Did I notice that in the "modern day" period, blacks were still mostly serving the whites, and that this wasn't questioned? Yes. But this, like it or not, has been my personal experience. I went to the Irvine Train Station for the first time a week ago, and was surprised to find that all of the ticket staff were African-American. This in a town in which I have not met an African-American resident.

But I am not in a position to judge, seeing as I haven't lived in New Orleans, among either communities. I don't feel the movie was disrespectful to African-Americans deliberately, but it may have had some elements that were offensive (I have not read a nuanced argument detailing what exactly the qualms might be). Still, if they exist, they probably are the victim of either the original short story (F. Scott Fitzgerald is still a product of his times) or modern day ignorance--or even just clumsy storytelling.

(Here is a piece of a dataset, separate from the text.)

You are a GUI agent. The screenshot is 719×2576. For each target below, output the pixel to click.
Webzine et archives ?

As to the second point, I do feel more strongly that using Hurricane Katrina was actually the right choice. It actually reminds me of the way that 9/11 is used in 25th Hour. It's part of the fabric of New Orleans now, a historical moment. But more than that: it's part of why we're telling the story.

See, the fascinating aspect (for me, at least--but I think it's central to the story) is how we deal with death. Each of the character confronts more than one close personal death, whether from old age or war, whether alone or all together on the tugboat. Some of the death is metaphorical--Daisy's dancing life dies after the car accident, Benjamin's affair dies with WWII. But it's about coping with death (and with aging, the sign of looming death).

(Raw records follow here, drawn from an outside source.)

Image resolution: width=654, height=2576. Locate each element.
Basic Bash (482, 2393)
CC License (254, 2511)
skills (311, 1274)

What was most overpowering about Hurricane Katrina was facing up to death, just as it was the hardest part of 9/11, and remains the hardest part of Iraq. People, en masse, are stripped of even the right to die with dignity, with purpose--they die suddenly, without preparation, without knowledge of what is going on. The Curious Case of Benjamin Button is told as a story to that younger woman who is about to lose her mother. Now, her mother doesn't die from Hurricane Katrina, but the fact remains that after the Hurricane there will be many people who want to know things from their parents, who want the story of their lives, and may have lost it.

Whether or not the story could have been told better is a matter of debate. I was not perturbed by the length of the movie, although it was pushing it, because it earned the length from me the same way Marquez' Hundred Years of Solitude did: by offering me a world, not just a story, and letting me watch that entire world unfold.

I think this movie has gotten a bit of a bad shake. I liked it a lot.